One Sunday morning in 1962, the Sky Pilot Choir prayed before the service as was usual, but she told her singers, “You aren’t ready to go in” to perform. She didn’t think they had prayed enough! They needed to pray until they felt sure they had heard God. She asked for more prayer, and they did so with renewed fervor. As they prayed, she wondered how she could stop that wonderful prayer meeting in order to begin the service. Finally, the call of the congregation compelled her to tell them to leave the room to perform. “I hate to leave this room and I know you hate to leave, but you know we do have to go to the service. But there is such a sweet, sweet spirit in this place.” The next morning, she composed “Sweet, Sweet Spirit.” Doris said, “Songwriters always have their ears open to a song. The song started ‘singing’ to me. . . . The next morning, to my surprise, I heard the song again, so I went to the piano and wrote it.”

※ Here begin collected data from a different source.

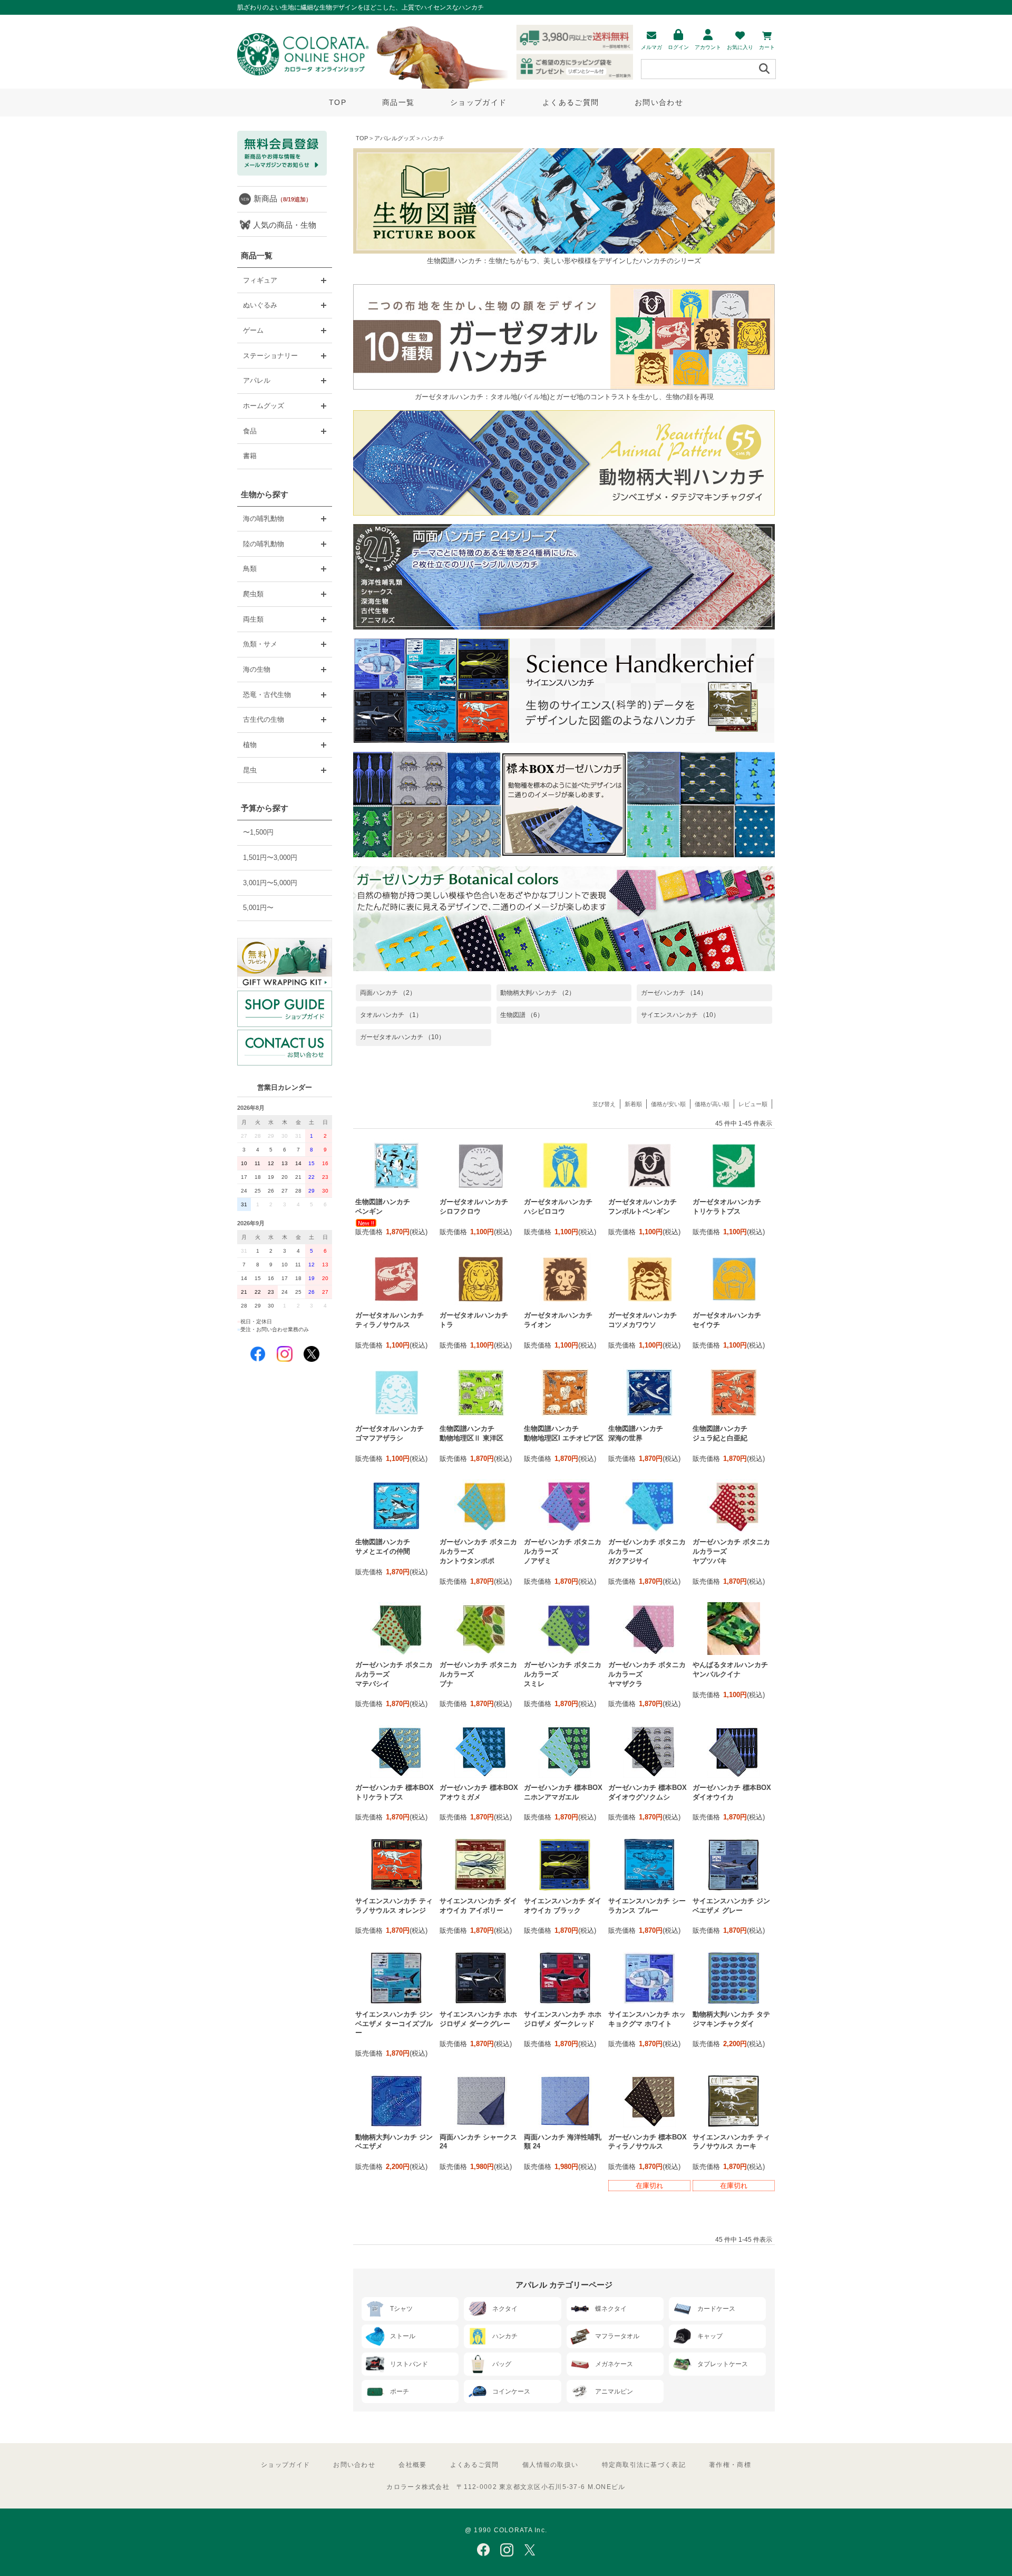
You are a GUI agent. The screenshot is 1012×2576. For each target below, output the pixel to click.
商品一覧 (398, 102)
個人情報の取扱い (550, 2464)
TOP (337, 102)
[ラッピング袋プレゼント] (284, 963)
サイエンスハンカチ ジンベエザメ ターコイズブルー (394, 2023)
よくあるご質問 (570, 102)
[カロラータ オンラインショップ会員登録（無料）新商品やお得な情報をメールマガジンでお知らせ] (282, 173)
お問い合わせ (659, 102)
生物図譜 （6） (521, 1015)
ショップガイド (478, 102)
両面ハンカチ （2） (388, 992)
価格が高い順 (712, 1104)
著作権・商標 (730, 2464)
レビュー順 (752, 1104)
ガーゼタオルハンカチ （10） (402, 1037)
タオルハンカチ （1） (391, 1015)
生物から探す (264, 494)
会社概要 (412, 2464)
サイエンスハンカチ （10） (680, 1015)
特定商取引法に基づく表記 (644, 2464)
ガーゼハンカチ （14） (674, 992)
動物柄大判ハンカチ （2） (537, 992)
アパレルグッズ (394, 138)
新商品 (283, 198)
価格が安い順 (668, 1104)
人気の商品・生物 (284, 224)
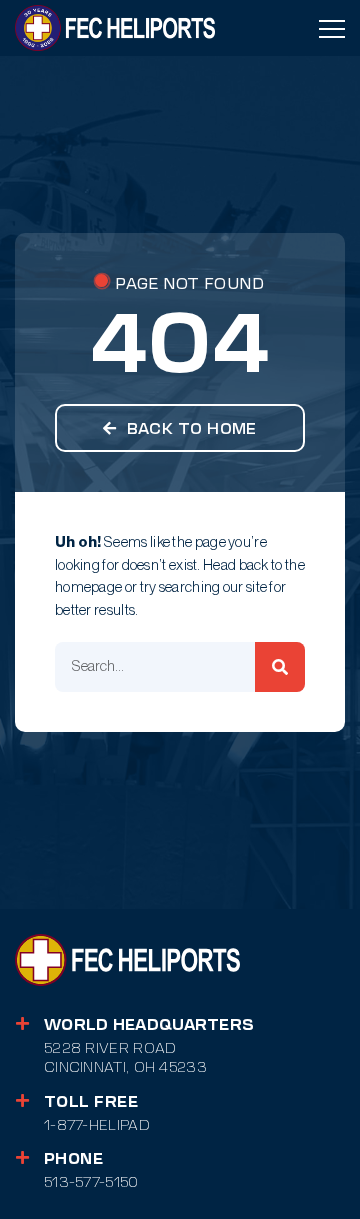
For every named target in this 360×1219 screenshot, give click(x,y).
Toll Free (91, 1102)
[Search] (280, 667)
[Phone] (22, 1157)
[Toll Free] (22, 1100)
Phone (73, 1159)
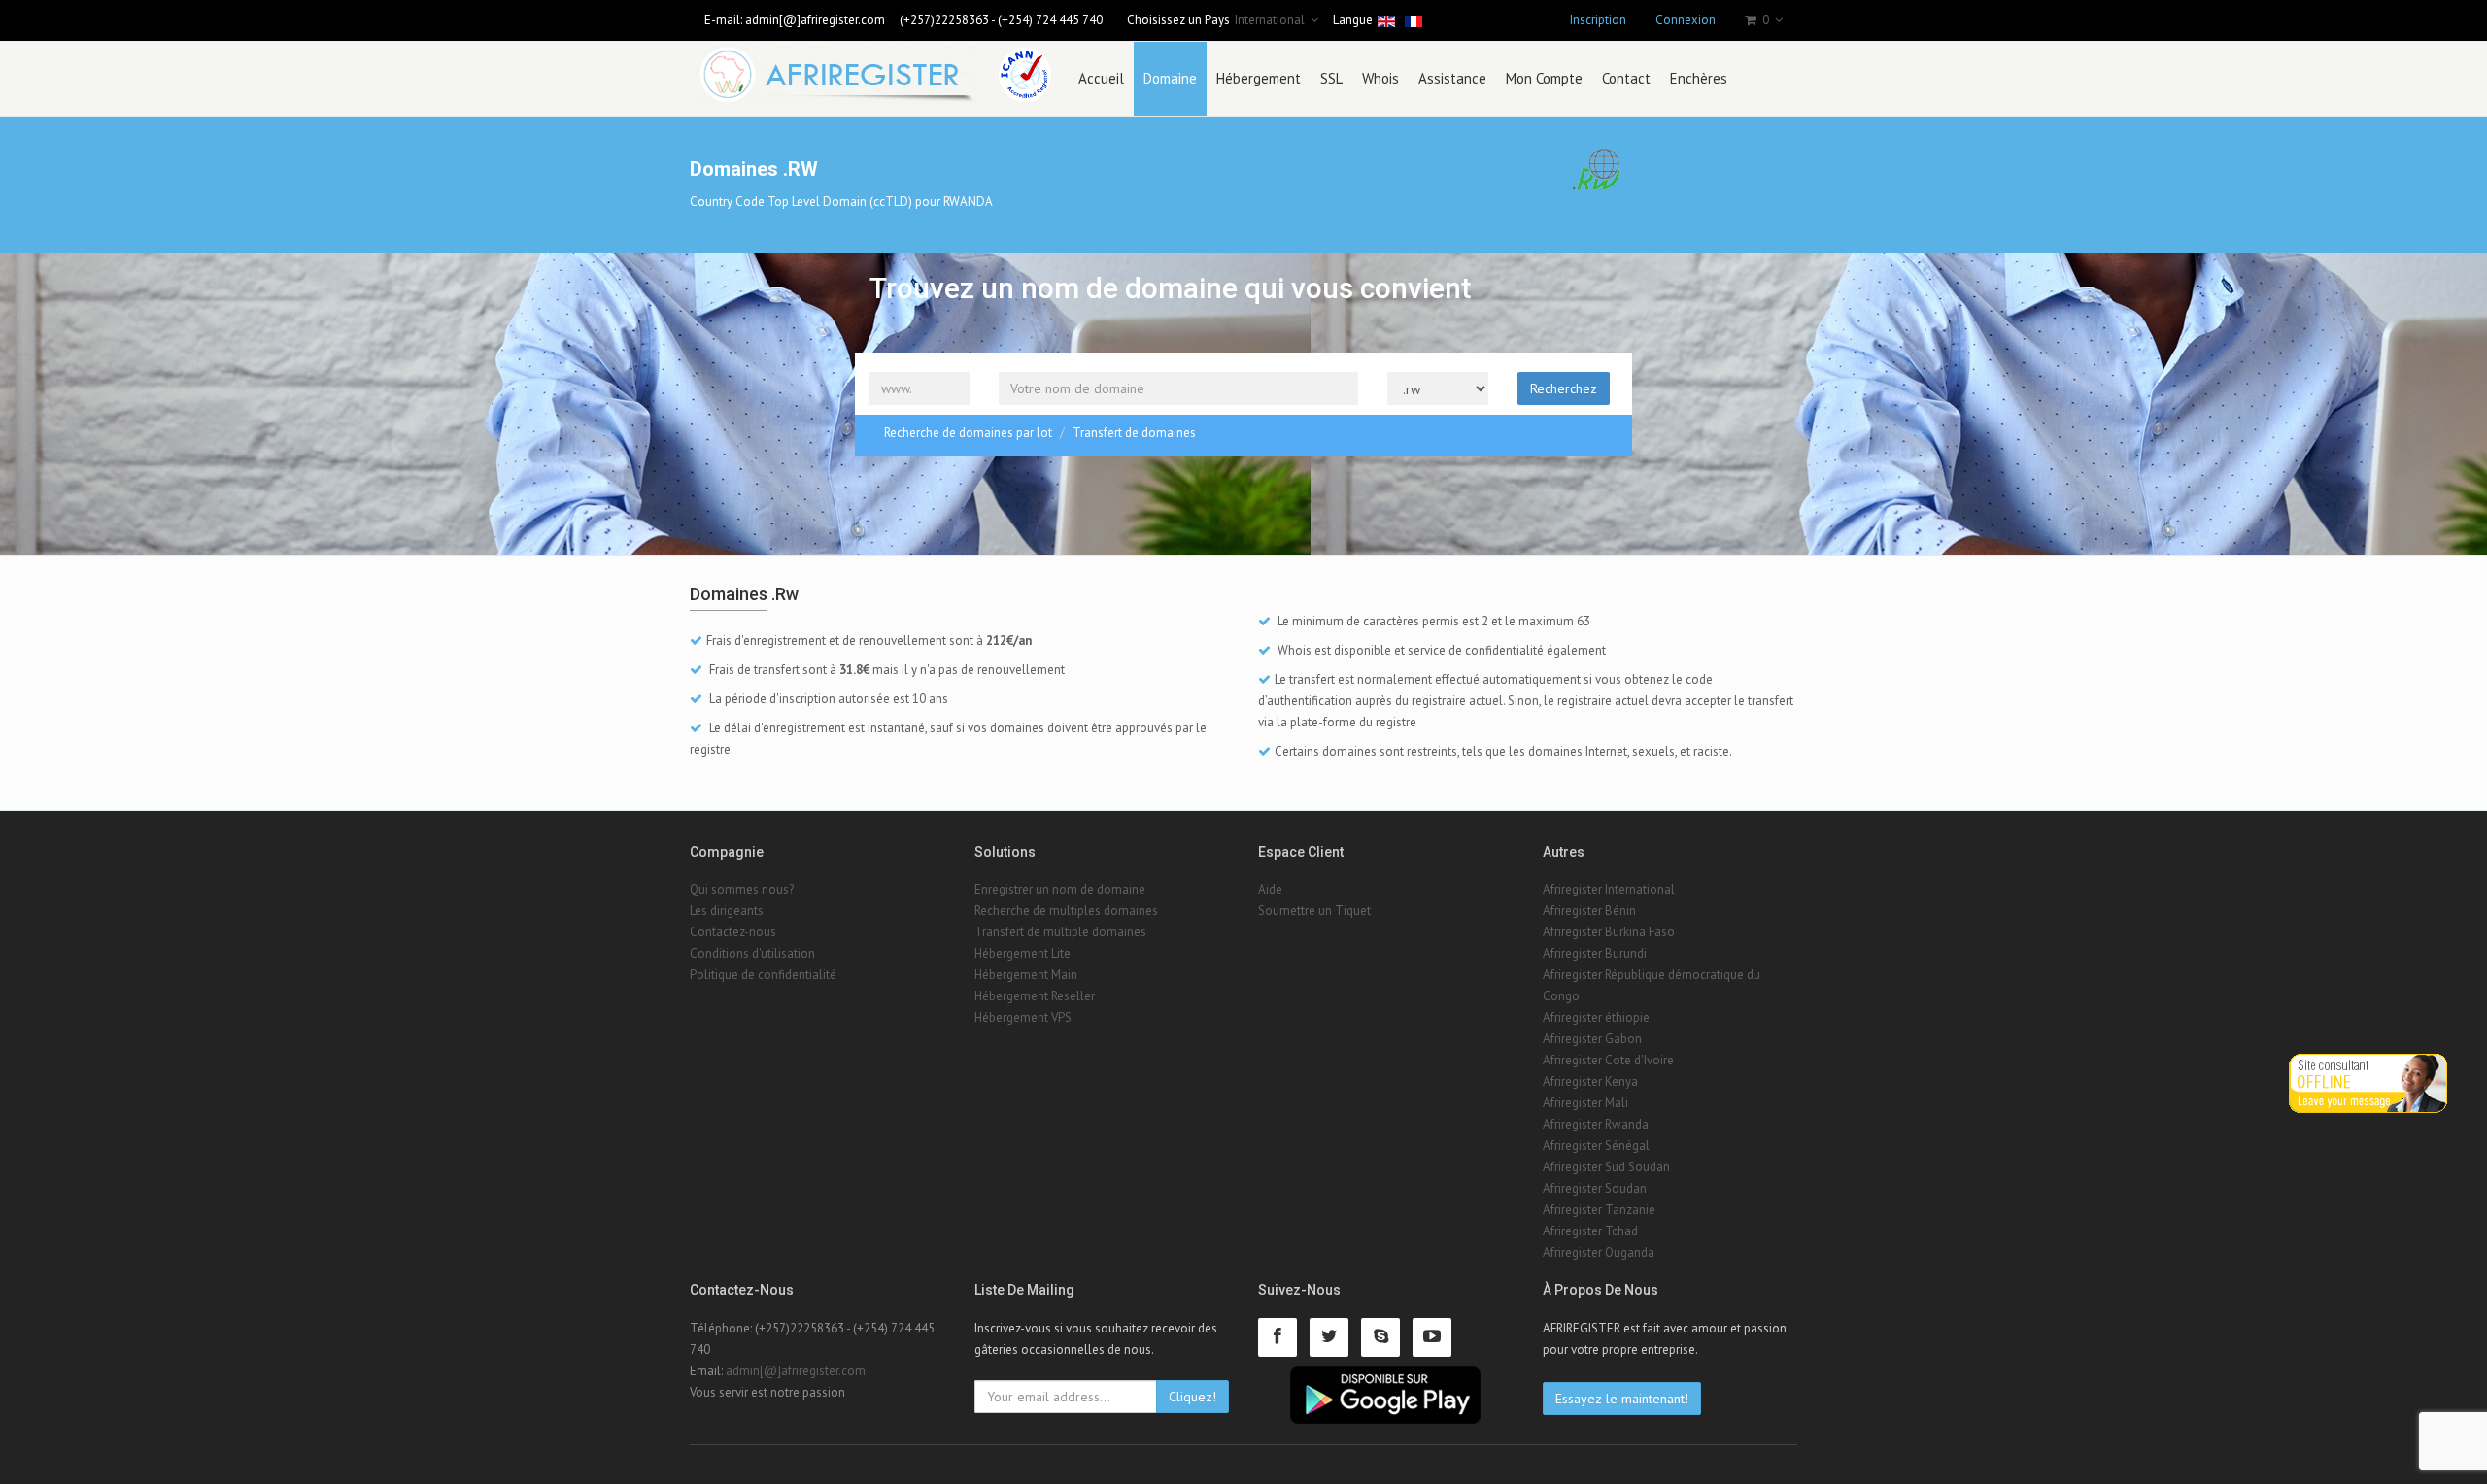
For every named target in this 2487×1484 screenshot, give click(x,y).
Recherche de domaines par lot (968, 432)
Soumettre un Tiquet (1314, 910)
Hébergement (1258, 78)
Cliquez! (1192, 1396)
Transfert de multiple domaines (1060, 932)
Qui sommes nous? (742, 889)
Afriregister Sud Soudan (1606, 1167)
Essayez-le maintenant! (1621, 1398)
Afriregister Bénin (1589, 910)
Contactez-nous (733, 932)
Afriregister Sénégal (1596, 1145)
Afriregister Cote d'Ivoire (1608, 1060)
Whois (1380, 78)
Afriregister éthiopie (1596, 1017)
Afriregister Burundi (1595, 953)
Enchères (1698, 78)
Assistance (1452, 78)
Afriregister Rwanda (1596, 1124)
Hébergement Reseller (1034, 996)
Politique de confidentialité (763, 974)
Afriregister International (1609, 889)
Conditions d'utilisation (752, 953)
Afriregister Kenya (1590, 1081)
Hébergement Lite (1022, 953)
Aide (1270, 889)
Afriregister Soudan (1595, 1188)
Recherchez (1563, 388)
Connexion (1685, 20)
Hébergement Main (1025, 974)
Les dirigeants (727, 910)
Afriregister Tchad (1590, 1231)
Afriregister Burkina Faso (1609, 932)
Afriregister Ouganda (1598, 1252)
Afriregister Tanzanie (1599, 1209)
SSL (1331, 78)
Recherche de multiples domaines (1066, 910)
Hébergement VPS (1023, 1017)
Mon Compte (1544, 78)
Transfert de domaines (1134, 432)
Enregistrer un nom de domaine (1059, 889)
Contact (1626, 78)
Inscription (1598, 20)
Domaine (1170, 78)
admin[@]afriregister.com (815, 20)
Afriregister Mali (1585, 1103)
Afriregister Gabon (1592, 1038)
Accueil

Cecil Frances ‘Fanny’ Humphreys Alexander
1818-1895
“All Things Bright and Beautiful”
“Once in Royal David’s City”
“Jesus Calls Us”
She has been called the finest of all hymn writers for children. Fanny, as she was known, was born in Wicklow, Ireland and began writing verse as a child. Her father, an officer in the Royal Marines, was a demanding man. Unsure of his approval, she hid her poems under the carpet. But after he discovered them when she was only nine years old, he made a box with a slot in the top for her to place her poems. He then set aside Saturday evenings to read them to the family. By the 1840s, she was already known as a hymn writer, often writing to help the boys’ Sunday school class, which she taught in order to learn Christian doctrine, and her songs were soon included in Church of Ireland hymnbooks. Money from her first publications helped build a school for the deaf in 1846 and her book profits from Hymns for Little Children were donated to the school. This book was so successful, it went through 100 editions. After gaining some success as a writer, she married a much younger man, an Anglican clergyman, Bishop of Derry, in 1850. She loved the people of his parish and loved to go from house to house to visit the sick, poor, and grieving. Her husband said, with some pride, that he would be remembered as Cecil’s husband. Though she was oblivious to the accolades given to her compositions, she could be moved. When told that a man had a change of heart toward God upon hearing her verse, she rose and exclaimed, “Thank God, I do like to hear that.”